ITB_BENCH_FILTER=mixed \
    PYTHONPATH=bindings/python python3 -m bindings.python.easy.benchmarks.bench_single

Output format

# easy_single primitives=9 key_bits=1024 mac=hmac-blake3 nonce_bits=128 lockseed=off workers=auto
# benchmarks=40 payload_bytes=16777216 min_seconds=5.0
bench_single_aescmac_1024bit_encrypt_16mb               4    493210110.0 ns/op    32.44 MB/s
bench_single_aescmac_1024bit_decrypt_16mb               4    488104225.0 ns/op    32.78 MB/s
...

The four columns are:

  1. Bench-function name (matches the BenchmarkSingle* / BenchmarkTriple* Go cohort, snake-cased and without the Ext infix that the Go side carries for namespace reasons).
  2. Iteration count chosen to reach ITB_BENCH_MIN_SEC.
  3. Per-iter wall-clock cost in nanoseconds.
  4. Throughput in MiB/s, derived from payload_bytes / ns_per_op.

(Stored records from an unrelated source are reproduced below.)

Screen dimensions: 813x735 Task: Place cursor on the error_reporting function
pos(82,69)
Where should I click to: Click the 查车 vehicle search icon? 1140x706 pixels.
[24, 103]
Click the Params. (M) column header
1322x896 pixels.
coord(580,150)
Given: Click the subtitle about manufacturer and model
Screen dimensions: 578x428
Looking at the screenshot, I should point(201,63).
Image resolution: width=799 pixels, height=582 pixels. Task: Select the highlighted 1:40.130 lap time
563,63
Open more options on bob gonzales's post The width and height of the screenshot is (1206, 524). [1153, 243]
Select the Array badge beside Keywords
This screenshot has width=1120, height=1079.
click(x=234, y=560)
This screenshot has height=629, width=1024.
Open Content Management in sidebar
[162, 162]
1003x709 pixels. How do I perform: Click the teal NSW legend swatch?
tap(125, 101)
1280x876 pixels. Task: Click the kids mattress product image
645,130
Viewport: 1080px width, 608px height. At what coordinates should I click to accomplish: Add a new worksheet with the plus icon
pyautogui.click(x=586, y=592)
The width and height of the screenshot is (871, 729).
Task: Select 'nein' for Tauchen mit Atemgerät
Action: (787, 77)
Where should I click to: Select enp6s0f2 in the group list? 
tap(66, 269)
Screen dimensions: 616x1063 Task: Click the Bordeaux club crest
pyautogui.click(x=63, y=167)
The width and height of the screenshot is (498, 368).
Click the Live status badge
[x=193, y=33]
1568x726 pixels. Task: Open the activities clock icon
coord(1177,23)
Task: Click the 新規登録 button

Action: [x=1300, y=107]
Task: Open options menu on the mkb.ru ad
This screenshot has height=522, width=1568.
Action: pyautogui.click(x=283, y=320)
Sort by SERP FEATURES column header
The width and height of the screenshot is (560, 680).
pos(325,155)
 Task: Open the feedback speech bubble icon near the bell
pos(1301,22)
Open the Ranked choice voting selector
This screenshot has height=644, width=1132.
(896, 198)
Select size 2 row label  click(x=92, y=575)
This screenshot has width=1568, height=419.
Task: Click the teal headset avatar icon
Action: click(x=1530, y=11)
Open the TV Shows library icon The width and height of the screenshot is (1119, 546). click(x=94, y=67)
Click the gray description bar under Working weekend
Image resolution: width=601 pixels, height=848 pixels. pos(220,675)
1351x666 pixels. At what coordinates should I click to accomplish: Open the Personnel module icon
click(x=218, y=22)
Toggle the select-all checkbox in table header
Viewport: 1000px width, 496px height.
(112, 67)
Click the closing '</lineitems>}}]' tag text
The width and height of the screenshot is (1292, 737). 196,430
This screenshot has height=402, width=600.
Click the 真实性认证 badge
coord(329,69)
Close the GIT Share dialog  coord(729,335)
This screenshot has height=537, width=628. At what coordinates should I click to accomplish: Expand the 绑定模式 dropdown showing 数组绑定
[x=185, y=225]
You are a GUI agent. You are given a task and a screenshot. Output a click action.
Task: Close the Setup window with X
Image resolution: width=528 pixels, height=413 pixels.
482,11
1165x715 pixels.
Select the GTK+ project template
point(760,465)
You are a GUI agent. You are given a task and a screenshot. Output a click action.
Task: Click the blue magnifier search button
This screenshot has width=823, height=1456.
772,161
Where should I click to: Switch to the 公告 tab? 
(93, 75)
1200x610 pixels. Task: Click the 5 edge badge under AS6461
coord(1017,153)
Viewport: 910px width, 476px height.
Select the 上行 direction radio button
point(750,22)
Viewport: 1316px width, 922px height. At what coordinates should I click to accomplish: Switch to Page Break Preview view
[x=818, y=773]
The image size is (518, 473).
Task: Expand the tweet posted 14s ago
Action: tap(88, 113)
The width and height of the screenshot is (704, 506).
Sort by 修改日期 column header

Comparison with the Go bench cohort goes via (MB/s ratio) — the throughput column is the most direct cross-language signal for how much overhead the Python binding adds on top of the underlying libitb call path.

Recorded results

A snapshot of the four canonical pass results (Single + Triple, each with and without ITB_LOCKSEED=1) captured on Intel Core i7-11700K is in BENCH.md. The same file briefly discusses the FFI overhead the binding leaves on top of the native Go path.